_SELECTED EXTRACT_.
+-------+

I've been shipping with USPS EMS since January 2009. During 2009 I have shipped over 120 parcels to Ukraine using USPS EMS service. Everything worked perfectly; all parcels were delivered within 5-7 business days until the problems began in December 2009. Five of my parcels were delayed by over 30 days with 1 parcel Sent on December 2nd is still missing:
EH416861202US
These parcels were delivered with over 30 days delay:
EH416861180US
EB420206398US
EB977140953US
EB420206415US
Later - even worse. Half of the content of this parcel was stolen costing me over $1K loss:
EH415742518US
After that everything was stolen from my two more parcels - they arrived empty! (Another $$$$ loss): 
EB976061914US
EB977205994US
The recipients rejected these and they were returned back.
Further, this parcel was delayed by 3 weeks now:
EB976061809US
I have three more parcels delayed by other 2 weeks. 
Using my personal statistics, every 3rd parcel sent via EMS to Ukraine is either robbed, delayed, or else. 
Does anyone know what is going on and why the EMS delivery to Easter Europe countries is so unreliable?


----------



## mrbigjack50 (Jun 9, 2008)

Yea I starting having issue in Dec to, before they were flawless


----------



## Uncle John (Mar 11, 2007)

USPS tracking only shows when it is received at the destination Post Office not the customer. Have you ever seen a Post person with a scanner?


----------



## BillyV (May 8, 2009)

I request signature on receipt on packages I send or have sent here now...


----------



## bornover (Apr 10, 2008)

Uncle John said:


> USPS tracking only shows when it is received at the destination Post Office not the customer. Have you ever seen a Post person with a scanner?


Yes, our USPS delivery person drives up our long driveway when she has packages for us, and has a hand held scanner that she scans the packages with. I have stood by her vehicle many times in the last two years and watched her do it while she loads me up with packages (which I proceed to drop all over the place on my way up the front stairs).


----------



## allhamps (Mar 15, 2007)

I use USPS for all of my shipping and have not had a problem. I use their Click & Ship online service and ALWAYS choose the "track & confirm" option. I get automatic e-mails sent everytime the package passes through a part of the USPS system, so I'm not sure why you guys are having tracking issues. I do know, however, that you can be fooled by thinking just because you use an EXPRESS package, that it will get there the next day. USPS DOES HAVE AREAS WHERE THEY DO NOT DO EXPRESS MAIL. You won't know that unless you check the availabilty on the website or ask the clerk. In those instances, I use Fed Ex.

+-------+

_DATA SECTION_.
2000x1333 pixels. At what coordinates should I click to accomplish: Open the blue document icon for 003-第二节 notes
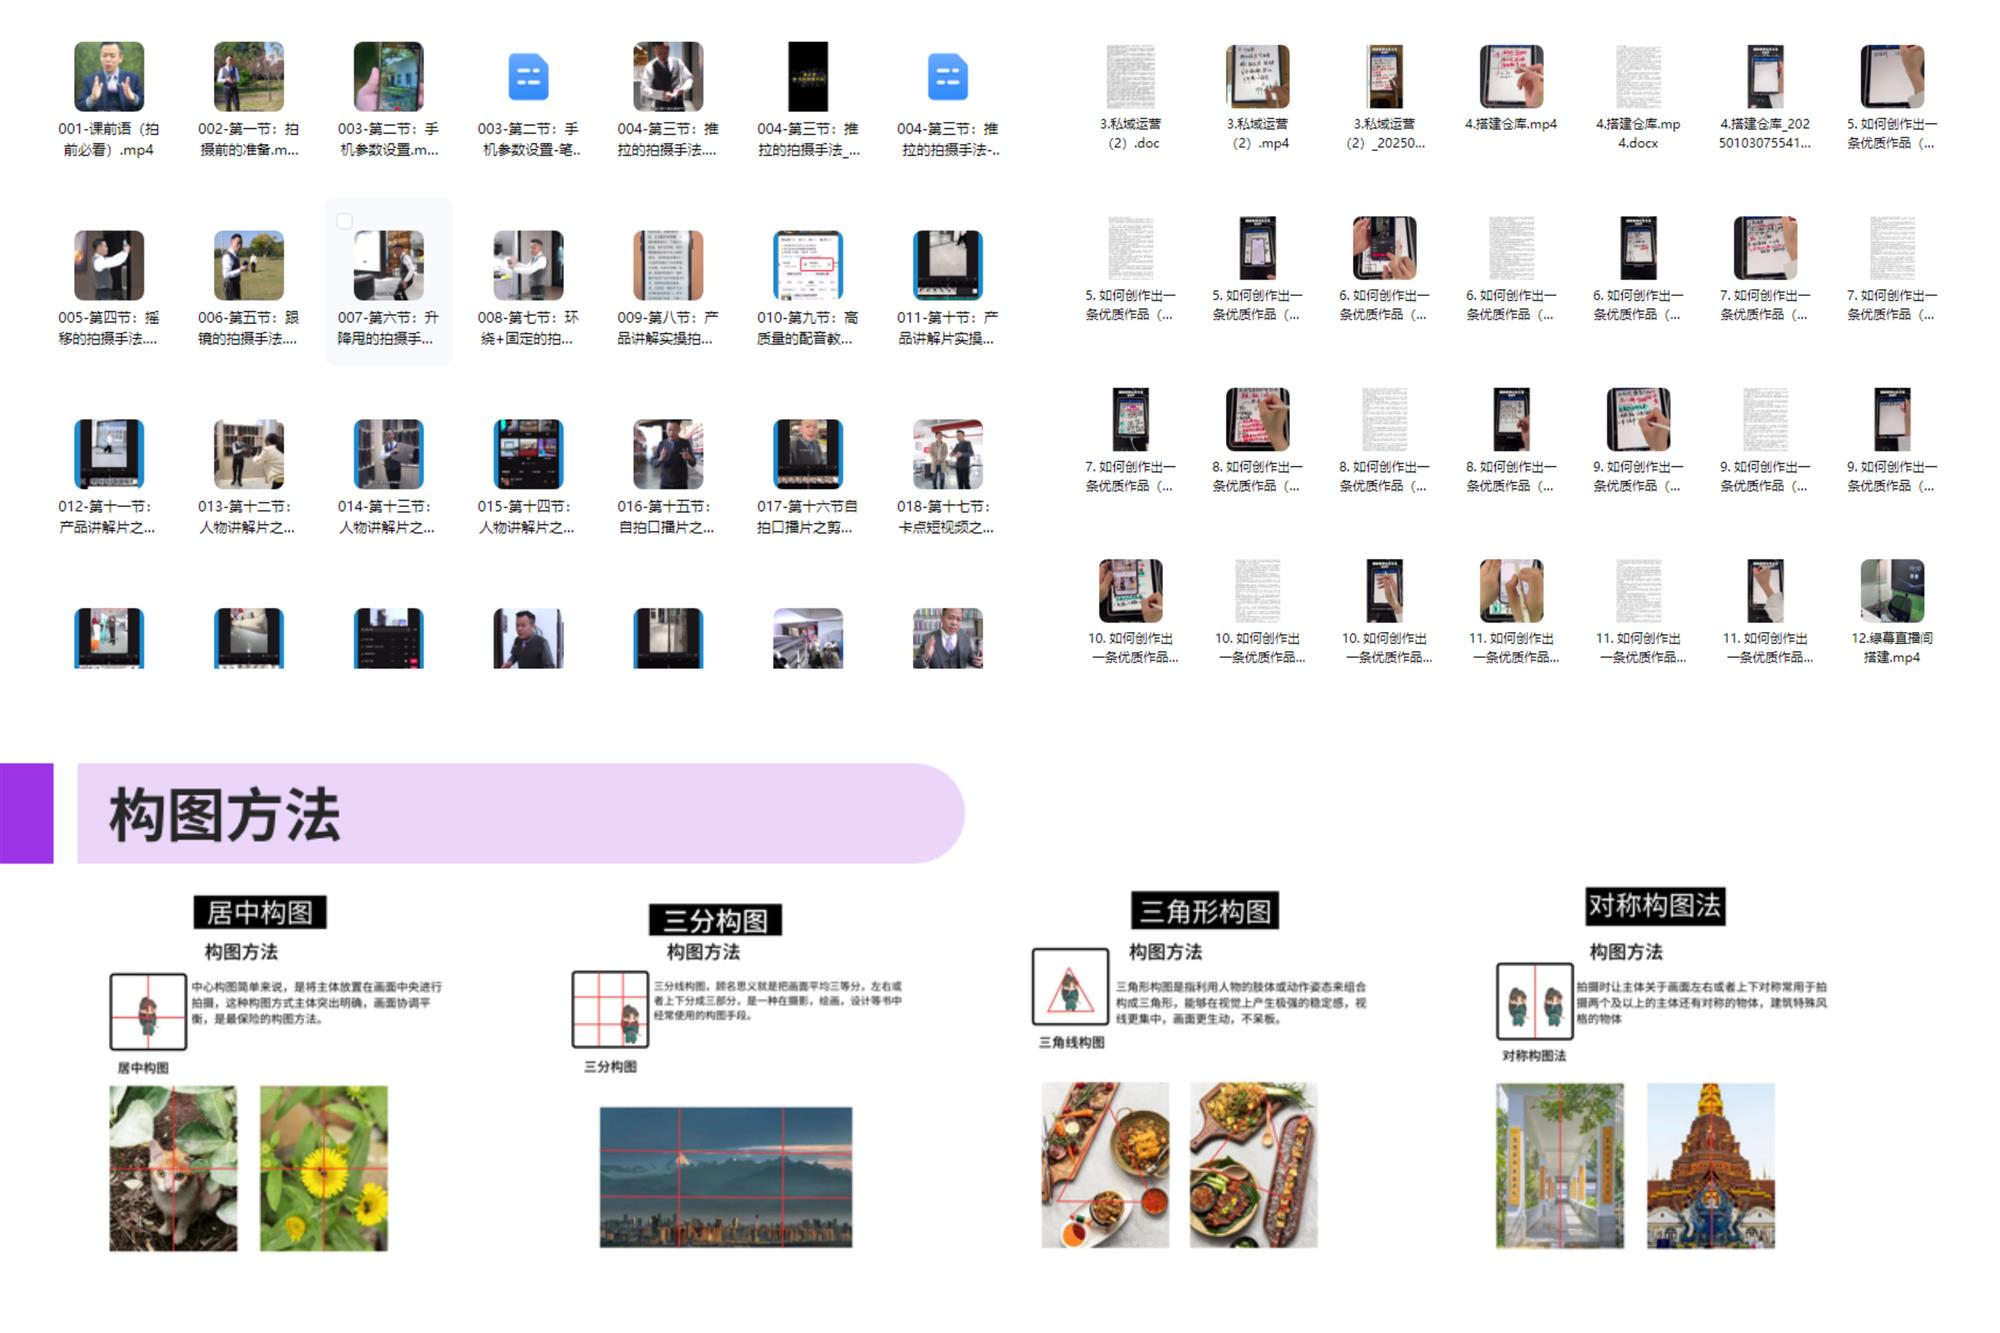coord(528,77)
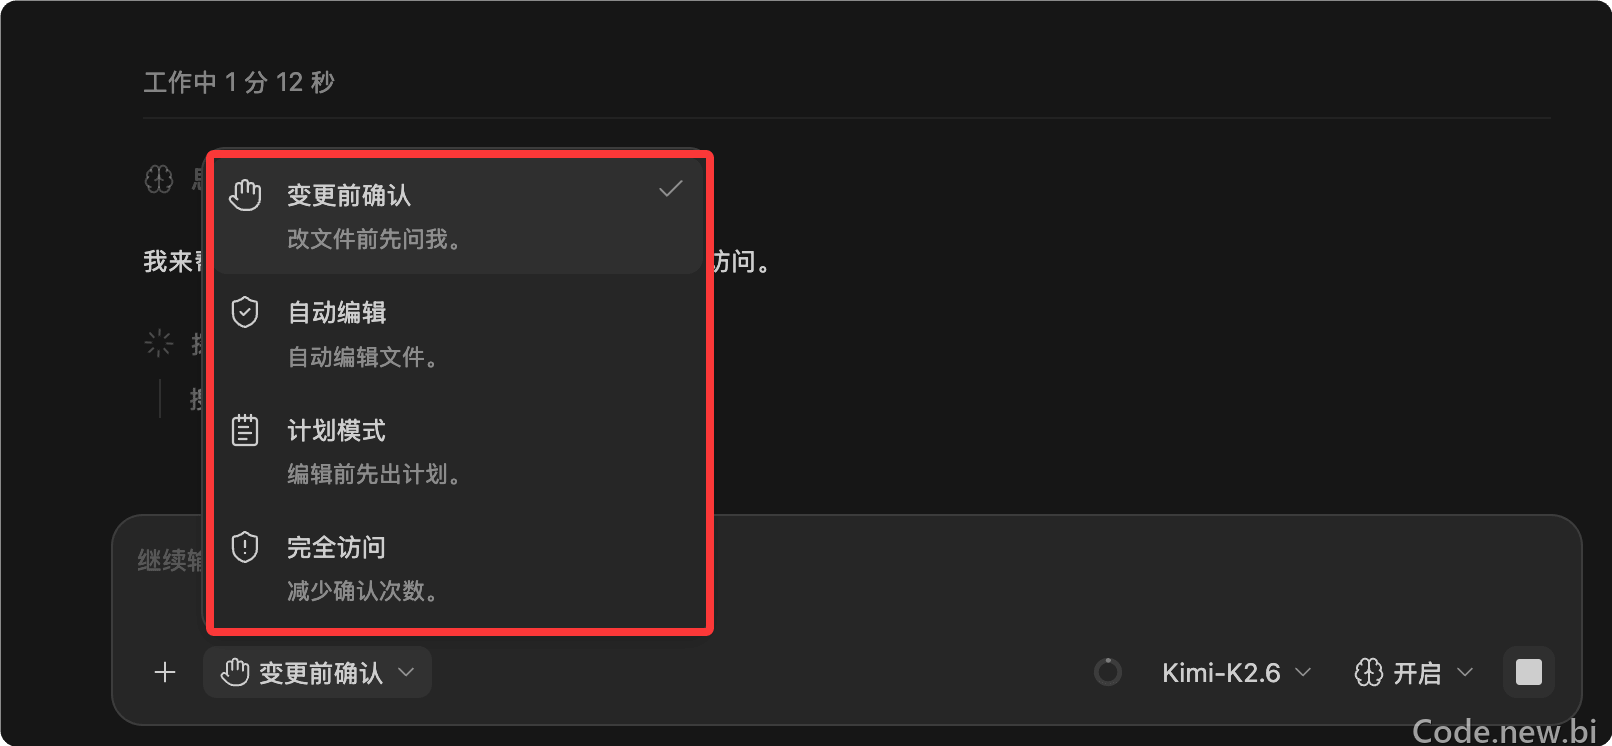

+-------+

_EXERCISE DETAILS_. Continue the forum thread about USPS EMS parcels to Ukraine, picking up right after its final post. The material has no connection to the forum thread.

_REPLY TO THE TASK_.
----------



## Garage.Works (Sep 19, 2009)

iv used it for small items... but latley its been going down hill for some reason


----------



## sbeck55 (Mar 13, 2014)

USPS does suck, its not just you. My mailman has misdelivered 3 packages now to my address for supplies that I had ordered, most recently on Monday, and trying to get someone to help locate your missing/misdelivered package is a joke. Customer service never calls you back and I was told yesterday that the station managers and postmasters are at large. When I have approached my mailman with my tracking numbers and delivery confirmations, he appears clueless or says he never had it. Has anyone else had this problem and what do you do to make sure you get your small packages from USPS?


----------



## Garageprinterz (Jun 24, 2014)

Us-pos lost my ipad (unrelated) but I had insurance and tracking and they didn't require a signature so anyone could've taken it. &#55357;&#56865; 
They suck. Only good for snail mail and stamps. IMO


----------



## sbeck55 (Mar 13, 2014)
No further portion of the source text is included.